→ **ACTIVITY**
Return the entries below in full. Keep every word as it is.

→ **RECORDS SUPPLIED**
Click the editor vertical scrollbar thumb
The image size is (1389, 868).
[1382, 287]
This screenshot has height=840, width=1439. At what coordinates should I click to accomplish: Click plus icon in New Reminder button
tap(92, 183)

→ **EXERCISE SOLUTION**
Click the editor vertical scrollbar thumb
The image size is (1389, 868).
[1382, 287]
This screenshot has height=840, width=1439. At what coordinates should I click to accomplish: Click plus icon in New Reminder button
tap(92, 183)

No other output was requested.